** WHAT YOU WILL DO **
Every line below between the one holding "The image size is (1568, 722)." and the one holding "Close the Program.cs", inclusive, should be copied exactly, and no other line.

───

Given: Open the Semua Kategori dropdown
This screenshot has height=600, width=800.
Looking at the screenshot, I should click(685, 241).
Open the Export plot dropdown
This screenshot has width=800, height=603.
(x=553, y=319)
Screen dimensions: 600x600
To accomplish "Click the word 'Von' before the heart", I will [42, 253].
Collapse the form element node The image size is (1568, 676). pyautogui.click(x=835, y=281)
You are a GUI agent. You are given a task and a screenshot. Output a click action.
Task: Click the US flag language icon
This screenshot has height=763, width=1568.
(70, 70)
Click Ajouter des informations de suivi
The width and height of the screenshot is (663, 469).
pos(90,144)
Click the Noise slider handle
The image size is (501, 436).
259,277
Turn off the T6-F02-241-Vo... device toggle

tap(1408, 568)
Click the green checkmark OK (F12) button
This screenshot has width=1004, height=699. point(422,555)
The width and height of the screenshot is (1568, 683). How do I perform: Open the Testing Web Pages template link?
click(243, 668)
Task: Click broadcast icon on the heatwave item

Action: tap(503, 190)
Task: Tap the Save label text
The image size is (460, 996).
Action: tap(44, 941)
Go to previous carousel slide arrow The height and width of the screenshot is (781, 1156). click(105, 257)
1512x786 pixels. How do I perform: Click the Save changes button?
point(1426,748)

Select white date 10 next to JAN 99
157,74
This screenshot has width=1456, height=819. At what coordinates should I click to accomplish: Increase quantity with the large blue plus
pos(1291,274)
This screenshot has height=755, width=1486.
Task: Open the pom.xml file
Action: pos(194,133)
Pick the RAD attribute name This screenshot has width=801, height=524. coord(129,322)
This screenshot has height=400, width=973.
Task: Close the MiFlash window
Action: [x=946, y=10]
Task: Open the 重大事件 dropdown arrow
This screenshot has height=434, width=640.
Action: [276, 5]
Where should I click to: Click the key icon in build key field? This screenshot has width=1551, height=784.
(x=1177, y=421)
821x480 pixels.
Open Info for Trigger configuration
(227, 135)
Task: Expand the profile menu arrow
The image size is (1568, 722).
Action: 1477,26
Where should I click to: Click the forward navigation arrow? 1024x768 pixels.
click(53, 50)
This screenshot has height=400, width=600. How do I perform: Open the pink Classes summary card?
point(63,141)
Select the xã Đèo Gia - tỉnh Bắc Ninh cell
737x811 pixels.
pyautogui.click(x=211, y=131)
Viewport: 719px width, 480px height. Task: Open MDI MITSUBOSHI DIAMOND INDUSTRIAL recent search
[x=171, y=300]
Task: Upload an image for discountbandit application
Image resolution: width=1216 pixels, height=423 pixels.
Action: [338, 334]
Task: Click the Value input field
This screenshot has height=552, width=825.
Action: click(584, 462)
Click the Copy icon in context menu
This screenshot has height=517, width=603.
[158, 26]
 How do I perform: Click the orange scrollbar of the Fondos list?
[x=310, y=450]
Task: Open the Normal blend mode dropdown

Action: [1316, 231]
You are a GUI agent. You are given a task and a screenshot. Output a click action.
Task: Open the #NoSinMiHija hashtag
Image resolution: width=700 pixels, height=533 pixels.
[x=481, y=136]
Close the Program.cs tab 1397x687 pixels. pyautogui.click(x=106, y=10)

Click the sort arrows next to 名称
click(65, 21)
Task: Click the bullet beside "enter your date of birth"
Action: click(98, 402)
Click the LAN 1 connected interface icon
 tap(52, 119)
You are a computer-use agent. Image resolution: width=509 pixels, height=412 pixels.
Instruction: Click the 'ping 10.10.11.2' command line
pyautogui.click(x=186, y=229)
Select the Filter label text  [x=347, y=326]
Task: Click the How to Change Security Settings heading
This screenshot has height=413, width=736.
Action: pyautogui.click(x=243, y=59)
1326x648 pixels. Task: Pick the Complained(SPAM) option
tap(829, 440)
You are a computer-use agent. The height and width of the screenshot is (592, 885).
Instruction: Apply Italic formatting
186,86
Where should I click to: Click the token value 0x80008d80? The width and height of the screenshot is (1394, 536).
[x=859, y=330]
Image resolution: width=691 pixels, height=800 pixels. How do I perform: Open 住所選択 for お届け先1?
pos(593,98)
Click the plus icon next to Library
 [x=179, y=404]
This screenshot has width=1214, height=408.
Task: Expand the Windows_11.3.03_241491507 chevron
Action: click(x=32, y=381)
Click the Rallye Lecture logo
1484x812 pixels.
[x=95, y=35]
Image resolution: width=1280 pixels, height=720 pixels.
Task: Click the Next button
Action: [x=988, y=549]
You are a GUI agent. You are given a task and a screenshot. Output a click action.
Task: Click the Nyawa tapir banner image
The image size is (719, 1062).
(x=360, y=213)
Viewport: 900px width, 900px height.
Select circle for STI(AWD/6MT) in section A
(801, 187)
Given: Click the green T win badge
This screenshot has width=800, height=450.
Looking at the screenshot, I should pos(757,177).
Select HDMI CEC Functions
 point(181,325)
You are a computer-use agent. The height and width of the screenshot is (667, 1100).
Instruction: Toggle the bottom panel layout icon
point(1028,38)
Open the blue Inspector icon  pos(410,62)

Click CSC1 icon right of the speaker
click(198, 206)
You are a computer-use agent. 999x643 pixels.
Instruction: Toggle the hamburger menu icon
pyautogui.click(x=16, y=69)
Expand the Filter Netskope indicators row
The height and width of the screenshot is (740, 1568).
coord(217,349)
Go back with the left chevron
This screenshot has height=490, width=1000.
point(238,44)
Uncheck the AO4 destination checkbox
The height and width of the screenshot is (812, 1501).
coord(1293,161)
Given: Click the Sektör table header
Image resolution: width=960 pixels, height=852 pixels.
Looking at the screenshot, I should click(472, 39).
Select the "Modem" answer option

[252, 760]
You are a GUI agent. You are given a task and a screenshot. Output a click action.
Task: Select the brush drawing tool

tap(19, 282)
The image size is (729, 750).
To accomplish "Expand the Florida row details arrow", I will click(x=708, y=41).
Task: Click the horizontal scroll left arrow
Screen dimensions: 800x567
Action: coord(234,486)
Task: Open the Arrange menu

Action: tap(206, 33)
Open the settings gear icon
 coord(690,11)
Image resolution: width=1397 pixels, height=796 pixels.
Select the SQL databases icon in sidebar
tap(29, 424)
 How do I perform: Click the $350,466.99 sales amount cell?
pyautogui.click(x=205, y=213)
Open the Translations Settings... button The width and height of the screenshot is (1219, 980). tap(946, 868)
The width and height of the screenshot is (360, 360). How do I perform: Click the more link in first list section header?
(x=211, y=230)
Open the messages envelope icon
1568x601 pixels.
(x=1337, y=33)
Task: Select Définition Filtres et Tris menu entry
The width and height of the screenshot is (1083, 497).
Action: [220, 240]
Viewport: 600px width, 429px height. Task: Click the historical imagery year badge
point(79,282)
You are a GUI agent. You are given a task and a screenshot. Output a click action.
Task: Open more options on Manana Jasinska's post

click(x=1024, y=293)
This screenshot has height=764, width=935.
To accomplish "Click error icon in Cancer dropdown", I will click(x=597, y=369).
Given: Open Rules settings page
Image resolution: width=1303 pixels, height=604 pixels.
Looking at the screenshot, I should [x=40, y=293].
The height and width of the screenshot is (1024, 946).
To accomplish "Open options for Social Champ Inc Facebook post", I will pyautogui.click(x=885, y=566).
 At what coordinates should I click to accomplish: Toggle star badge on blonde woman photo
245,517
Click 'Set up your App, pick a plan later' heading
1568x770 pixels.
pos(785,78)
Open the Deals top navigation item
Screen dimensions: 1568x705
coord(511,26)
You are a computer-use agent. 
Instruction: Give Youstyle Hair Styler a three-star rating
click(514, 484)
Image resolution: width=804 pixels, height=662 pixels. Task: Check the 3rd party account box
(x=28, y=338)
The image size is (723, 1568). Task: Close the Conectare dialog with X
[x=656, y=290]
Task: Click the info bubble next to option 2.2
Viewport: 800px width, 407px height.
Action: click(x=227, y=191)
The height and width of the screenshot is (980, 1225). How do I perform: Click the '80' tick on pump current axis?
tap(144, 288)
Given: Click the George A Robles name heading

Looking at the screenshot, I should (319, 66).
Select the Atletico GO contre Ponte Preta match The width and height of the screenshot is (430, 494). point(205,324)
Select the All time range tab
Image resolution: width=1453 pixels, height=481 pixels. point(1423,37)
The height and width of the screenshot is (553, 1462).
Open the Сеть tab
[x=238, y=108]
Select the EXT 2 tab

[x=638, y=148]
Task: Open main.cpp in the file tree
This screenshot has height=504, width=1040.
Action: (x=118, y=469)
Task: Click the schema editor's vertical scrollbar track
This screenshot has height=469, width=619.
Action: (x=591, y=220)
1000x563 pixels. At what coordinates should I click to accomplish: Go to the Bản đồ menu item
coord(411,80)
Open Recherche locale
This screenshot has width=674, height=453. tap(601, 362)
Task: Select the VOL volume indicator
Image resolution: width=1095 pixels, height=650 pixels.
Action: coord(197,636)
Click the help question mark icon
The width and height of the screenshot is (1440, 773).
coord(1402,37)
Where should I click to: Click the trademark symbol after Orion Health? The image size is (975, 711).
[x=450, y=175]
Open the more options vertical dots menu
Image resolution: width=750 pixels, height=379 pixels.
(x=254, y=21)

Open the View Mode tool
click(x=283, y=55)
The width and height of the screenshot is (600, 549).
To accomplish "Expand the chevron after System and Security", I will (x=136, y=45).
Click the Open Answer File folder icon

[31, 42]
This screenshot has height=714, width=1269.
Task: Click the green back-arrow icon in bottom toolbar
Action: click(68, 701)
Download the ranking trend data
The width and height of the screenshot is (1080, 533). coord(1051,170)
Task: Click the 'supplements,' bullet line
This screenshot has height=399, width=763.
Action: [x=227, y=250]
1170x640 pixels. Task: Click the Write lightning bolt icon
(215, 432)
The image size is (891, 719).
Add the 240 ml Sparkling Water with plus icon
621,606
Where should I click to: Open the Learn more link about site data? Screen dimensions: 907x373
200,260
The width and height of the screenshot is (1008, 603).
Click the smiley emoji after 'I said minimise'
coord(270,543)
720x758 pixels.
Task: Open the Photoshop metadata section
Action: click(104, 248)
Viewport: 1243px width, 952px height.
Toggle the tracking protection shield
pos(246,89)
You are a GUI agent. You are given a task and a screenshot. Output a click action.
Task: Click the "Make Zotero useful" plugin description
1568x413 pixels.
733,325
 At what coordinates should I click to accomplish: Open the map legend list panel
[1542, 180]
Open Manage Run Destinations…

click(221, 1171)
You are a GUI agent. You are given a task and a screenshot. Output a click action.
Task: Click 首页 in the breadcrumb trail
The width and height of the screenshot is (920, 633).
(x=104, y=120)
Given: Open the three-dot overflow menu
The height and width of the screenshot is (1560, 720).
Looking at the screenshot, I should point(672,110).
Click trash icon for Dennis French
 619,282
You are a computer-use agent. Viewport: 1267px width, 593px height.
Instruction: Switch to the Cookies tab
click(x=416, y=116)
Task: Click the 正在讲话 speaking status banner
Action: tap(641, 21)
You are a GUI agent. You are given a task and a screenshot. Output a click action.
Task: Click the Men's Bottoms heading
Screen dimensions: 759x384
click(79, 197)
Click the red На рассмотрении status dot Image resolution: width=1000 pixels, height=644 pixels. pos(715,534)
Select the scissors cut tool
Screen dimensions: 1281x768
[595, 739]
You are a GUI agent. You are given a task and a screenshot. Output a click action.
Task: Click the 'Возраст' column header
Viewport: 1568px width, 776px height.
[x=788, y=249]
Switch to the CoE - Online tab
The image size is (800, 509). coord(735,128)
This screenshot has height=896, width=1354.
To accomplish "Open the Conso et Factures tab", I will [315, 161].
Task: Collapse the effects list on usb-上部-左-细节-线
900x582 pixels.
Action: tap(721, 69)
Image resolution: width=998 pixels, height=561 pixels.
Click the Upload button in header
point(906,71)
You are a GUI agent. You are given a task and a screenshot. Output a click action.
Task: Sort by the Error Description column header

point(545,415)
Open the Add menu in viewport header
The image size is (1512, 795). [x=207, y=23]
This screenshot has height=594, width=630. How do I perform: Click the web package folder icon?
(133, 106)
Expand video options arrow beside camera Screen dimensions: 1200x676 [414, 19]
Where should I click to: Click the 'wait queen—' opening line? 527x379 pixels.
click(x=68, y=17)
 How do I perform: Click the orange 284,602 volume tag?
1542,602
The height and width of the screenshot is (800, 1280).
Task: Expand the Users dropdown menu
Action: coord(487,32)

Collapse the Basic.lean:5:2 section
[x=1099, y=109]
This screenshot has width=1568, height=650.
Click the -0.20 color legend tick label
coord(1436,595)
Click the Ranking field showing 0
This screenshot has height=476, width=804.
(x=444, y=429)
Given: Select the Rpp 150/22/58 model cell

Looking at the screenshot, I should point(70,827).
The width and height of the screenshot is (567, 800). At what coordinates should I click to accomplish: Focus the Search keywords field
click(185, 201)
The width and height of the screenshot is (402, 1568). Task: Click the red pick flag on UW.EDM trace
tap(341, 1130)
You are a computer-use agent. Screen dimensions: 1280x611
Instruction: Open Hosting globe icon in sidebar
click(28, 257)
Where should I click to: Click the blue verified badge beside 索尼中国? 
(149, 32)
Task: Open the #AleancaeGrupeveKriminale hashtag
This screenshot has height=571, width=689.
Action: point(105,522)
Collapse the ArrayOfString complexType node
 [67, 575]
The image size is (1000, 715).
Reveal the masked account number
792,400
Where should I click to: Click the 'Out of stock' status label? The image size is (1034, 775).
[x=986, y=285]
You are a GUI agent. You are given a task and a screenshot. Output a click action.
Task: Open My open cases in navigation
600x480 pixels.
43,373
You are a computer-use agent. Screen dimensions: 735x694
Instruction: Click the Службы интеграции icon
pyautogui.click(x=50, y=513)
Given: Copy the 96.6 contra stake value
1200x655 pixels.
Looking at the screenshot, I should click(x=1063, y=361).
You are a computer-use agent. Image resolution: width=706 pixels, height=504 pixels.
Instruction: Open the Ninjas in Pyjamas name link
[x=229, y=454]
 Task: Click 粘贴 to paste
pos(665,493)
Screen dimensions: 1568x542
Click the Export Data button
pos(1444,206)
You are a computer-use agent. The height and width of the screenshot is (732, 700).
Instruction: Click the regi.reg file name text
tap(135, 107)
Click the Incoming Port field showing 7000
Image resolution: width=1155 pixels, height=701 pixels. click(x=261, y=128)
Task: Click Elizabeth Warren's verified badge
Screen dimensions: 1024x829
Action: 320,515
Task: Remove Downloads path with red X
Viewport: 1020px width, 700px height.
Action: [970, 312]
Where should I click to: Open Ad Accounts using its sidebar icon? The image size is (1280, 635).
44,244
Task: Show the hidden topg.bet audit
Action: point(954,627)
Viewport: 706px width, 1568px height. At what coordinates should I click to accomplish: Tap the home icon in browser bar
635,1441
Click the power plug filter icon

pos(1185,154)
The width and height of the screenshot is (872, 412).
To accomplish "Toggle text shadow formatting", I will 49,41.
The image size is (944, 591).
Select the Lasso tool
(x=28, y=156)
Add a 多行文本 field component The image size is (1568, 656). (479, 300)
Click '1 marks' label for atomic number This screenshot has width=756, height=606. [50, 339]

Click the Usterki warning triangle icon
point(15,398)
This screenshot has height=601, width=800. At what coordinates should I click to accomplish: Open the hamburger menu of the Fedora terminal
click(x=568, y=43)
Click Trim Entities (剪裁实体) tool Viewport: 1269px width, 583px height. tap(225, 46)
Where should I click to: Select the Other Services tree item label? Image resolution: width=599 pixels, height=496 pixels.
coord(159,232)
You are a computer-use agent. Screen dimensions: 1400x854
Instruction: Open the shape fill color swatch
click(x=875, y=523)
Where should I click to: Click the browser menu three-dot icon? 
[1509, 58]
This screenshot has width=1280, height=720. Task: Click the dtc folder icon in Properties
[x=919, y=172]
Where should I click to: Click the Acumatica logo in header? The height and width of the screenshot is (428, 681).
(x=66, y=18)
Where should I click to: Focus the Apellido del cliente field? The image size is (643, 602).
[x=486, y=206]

───

** WRITTEN ANSWER **
The image size is (1568, 722).
Action: 1477,26
Where should I click to: Click the forward navigation arrow? 1024x768 pixels.
click(53, 50)
This screenshot has height=400, width=600. How do I perform: Open the pink Classes summary card?
point(63,141)
Select the xã Đèo Gia - tỉnh Bắc Ninh cell
737x811 pixels.
pyautogui.click(x=211, y=131)
Viewport: 719px width, 480px height. Task: Open MDI MITSUBOSHI DIAMOND INDUSTRIAL recent search
[x=171, y=300]
Task: Upload an image for discountbandit application
Image resolution: width=1216 pixels, height=423 pixels.
Action: [338, 334]
Task: Click the Value input field
This screenshot has height=552, width=825.
Action: click(584, 462)
Click the Copy icon in context menu
This screenshot has height=517, width=603.
[158, 26]
 How do I perform: Click the orange scrollbar of the Fondos list?
[x=310, y=450]
Task: Open the Normal blend mode dropdown

Action: [1316, 231]
You are a GUI agent. You are given a task and a screenshot. Output a click action.
Task: Open the #NoSinMiHija hashtag
Image resolution: width=700 pixels, height=533 pixels.
[x=481, y=136]
Close the Program.cs tab 1397x687 pixels. pyautogui.click(x=106, y=10)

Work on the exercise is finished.